===== Teks Halaman =====
Historia

Perempuan Kok Berpolitik?

×

Perempuan Kok Berpolitik?

Sebarkan artikel ini

Bulan November 2012 menjadi momen bagi kaum perempuan untuk berpartisipasi secara aktif di dunia politik khususnya diperhelatan pemilu Pemilukada Sulawesi Tenggara. Dan di bulan itu, ada saja cara para calon gubernur Sulawesi Tenggara memberi kesan peduli perempuan. Mereka dengan lantang berteriak di balkon kampanye, bahwa, mereka peduli nasib kaum hawa. Para calon gubernur yang diusung sejumlah partai politik mulai berupaya melakukan pendekatan komunikasi politik yang mengesankan adanya keinginan mengakomodir kepentingan perempuan.

Dalam berbagai kegiatan seperti, dialog terbatas hingga kampanye terbuka, misalnya, calon-calon menyatakan pentingnya keterlibatan perempuan dalam pengambilan keputusan di dunia politik. Trik politik ’baik hati’terhadap perempuan ini, tentu hanya sebuah alasan, apalagi kalau bukan ingin meraih simpati kaum perempuan dengan harapan agar dipilih. Terlebih melihat realitas pemilih perempuan merupakan pemilih dengan jumlah terbesar selama pemilu di Indonesia.

Upaya semacam ini hanya berlaku saat di kampanye saja, usai berkampanye dipastikan janji-janji para calon itu urung dilakukan. Tidak susah menebak arah politik yang demikian, karena dengan memeriksa dokumen visi misi para calon saja, maka rakyat akan tahu gaya politik ”pura-pura” ini. Dari temuan dokumen visi misi ke tiga calon gubernur sulawesi tenggara, sama sekali tidak memunculkan secara spesifik isu-isu yang berkaitan hak-hak perempuan.

Visi misi tiga calon gubernur masing-masing pasangan Nusa, pasangan BM Amirul dan pasangan Arbae, tak satu pun tertulis upaya memperjuangkan nasib perempuan di pemerintahan. Alih-alih mengakomodir justeru perempuan hanya menjadi lahan eksploitasi politik semata.

Ini sangat ironis, sebab perempuan selaku kelompok yang memiliki jumlah suara terbesar dalam beberapa pemilu terakhir, ternyata tidak memiliki peran dan posisi yang signifikan dalam pengelolaan kehidupan politik. Dengan kata lain posisinya sebagai mayoritas pemilih belumlah memberikan jaminan terhadap terpenuhinya kepentingan politik perempuan. Malah sebaliknya, ada kecenderungan upaya sistematis yang meminggirkan posisi politik perempuan, yang pada gilirannya menjadikan perempuan sebagai korban kebijakan poltik dan ekonomi yang dikelola berdasarkan perspektif dan cara-cara yang patriarki.
===== Bahan yang Diambil =====
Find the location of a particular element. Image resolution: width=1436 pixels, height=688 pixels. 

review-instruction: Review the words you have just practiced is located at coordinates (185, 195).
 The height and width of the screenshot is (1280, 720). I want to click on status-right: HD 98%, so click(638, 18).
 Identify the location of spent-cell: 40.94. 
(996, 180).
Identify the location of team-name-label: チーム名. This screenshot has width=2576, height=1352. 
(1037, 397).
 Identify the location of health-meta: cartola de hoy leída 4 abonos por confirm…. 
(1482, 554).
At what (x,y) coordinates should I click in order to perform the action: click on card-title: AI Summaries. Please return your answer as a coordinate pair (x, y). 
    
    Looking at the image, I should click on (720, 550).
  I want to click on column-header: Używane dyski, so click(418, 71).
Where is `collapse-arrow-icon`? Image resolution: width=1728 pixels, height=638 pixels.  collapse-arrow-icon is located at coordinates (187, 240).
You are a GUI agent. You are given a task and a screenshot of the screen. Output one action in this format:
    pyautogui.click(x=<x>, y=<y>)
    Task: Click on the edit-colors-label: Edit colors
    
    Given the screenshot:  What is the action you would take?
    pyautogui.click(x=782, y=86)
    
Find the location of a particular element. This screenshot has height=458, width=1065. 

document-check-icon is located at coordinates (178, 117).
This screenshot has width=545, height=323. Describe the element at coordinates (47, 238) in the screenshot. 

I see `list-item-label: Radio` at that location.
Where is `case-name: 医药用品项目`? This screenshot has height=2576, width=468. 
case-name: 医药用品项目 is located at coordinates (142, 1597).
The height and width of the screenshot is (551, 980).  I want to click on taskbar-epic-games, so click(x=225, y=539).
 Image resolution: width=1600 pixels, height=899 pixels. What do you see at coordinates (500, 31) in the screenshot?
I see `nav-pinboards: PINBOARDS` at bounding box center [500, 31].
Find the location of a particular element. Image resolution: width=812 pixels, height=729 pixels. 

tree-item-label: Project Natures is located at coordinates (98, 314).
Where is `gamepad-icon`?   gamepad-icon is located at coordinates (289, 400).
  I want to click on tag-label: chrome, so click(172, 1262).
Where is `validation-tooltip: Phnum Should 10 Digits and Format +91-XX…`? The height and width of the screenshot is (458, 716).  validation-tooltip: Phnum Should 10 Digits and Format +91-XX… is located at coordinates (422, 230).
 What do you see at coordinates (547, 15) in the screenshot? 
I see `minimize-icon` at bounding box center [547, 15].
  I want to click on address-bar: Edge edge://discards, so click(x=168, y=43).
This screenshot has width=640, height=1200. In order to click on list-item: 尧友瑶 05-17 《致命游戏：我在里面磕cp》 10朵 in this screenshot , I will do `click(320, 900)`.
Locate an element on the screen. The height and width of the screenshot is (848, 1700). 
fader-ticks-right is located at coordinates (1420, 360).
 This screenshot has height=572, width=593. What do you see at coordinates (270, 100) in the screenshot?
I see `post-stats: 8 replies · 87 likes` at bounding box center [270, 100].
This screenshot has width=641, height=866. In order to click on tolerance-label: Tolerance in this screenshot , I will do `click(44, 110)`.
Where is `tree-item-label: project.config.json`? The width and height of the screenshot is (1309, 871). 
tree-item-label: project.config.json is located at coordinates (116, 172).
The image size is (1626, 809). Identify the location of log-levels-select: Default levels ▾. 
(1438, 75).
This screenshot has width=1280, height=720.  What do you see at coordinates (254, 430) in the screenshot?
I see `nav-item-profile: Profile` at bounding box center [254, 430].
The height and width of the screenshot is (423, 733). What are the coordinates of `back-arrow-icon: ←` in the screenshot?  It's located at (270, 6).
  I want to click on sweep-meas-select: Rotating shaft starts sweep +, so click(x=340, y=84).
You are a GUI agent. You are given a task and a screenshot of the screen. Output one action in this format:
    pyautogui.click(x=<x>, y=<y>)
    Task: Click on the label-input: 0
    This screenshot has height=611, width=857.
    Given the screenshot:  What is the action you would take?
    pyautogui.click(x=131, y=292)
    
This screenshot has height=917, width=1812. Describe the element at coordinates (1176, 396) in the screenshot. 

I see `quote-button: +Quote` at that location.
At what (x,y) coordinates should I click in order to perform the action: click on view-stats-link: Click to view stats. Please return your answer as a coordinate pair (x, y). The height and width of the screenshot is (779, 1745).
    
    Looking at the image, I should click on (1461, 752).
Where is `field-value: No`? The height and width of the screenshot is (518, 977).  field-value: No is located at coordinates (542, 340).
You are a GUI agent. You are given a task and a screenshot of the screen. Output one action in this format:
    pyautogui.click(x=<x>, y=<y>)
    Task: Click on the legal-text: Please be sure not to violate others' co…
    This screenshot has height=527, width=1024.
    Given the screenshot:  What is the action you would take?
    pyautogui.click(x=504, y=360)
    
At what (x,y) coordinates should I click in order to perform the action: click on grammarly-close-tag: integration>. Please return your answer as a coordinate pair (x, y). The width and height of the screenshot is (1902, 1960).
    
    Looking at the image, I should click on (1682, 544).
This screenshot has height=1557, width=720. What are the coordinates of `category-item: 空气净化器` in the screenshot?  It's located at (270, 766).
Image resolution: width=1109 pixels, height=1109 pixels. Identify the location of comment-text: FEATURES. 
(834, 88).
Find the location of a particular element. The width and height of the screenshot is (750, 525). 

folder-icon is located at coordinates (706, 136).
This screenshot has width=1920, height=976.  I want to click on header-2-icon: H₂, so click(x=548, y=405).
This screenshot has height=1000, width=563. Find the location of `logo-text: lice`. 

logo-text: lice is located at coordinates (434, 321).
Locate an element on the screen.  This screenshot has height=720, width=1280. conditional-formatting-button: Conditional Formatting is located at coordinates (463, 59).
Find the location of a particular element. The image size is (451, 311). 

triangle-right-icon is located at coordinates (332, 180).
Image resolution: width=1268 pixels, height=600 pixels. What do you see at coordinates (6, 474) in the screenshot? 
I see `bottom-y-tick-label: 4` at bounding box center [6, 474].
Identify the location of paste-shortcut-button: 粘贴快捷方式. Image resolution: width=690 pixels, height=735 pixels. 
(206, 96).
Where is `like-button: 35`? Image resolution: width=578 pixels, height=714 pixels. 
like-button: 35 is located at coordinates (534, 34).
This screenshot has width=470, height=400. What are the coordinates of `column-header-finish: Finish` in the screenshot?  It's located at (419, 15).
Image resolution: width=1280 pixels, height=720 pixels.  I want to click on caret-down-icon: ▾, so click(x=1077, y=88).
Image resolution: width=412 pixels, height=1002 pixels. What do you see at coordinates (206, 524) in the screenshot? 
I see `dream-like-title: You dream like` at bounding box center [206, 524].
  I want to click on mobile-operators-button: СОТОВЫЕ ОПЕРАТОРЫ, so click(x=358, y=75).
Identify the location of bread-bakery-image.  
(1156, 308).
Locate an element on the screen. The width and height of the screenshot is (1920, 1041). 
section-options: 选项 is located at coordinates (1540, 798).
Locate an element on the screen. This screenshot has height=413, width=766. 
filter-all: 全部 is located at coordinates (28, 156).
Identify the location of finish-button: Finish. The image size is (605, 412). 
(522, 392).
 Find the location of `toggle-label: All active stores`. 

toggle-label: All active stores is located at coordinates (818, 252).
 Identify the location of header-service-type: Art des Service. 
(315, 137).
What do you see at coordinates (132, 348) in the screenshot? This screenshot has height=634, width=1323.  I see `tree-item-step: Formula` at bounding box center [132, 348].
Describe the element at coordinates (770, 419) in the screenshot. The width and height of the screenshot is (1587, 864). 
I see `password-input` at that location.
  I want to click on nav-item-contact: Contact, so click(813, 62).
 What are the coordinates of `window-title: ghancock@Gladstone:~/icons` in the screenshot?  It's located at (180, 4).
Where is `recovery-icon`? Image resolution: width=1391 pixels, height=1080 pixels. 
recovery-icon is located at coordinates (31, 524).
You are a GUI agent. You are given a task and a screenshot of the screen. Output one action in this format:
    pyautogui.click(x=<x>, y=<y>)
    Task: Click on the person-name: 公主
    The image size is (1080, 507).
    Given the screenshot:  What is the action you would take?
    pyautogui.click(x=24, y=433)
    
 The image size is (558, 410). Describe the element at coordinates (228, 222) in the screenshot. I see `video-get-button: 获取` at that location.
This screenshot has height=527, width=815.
=====
■ Langkah yang Diperlukan:
**1)** Menurut teks halaman, pasangan calon gubernur Sulawesi Tenggara mana saja yang visi misinya tidak memuat upaya memperjuangkan nasib perempuan?
**2)** Ringkas teks halaman dalam dua kalimat.

■ Hasil:
**1)** Pasangan Nusa, pasangan BM Amirul, dan pasangan Arbae.

**2)** Pada Pemilukada Sulawesi Tenggara bulan November 2012, para calon gubernur menyatakan kepedulian terhadap perempuan saat berkampanye demi meraih simpati pemilih perempuan, yang merupakan pemilih terbesar dalam pemilu di Indonesia. Namun, visi misi ketiga pasangan calon sama sekali tidak memuat isu hak-hak perempuan, sehingga perempuan hanya menjadi lahan eksploitasi politik dan tetap tidak memiliki peran yang signifikan meskipun menjadi mayoritas pemilih.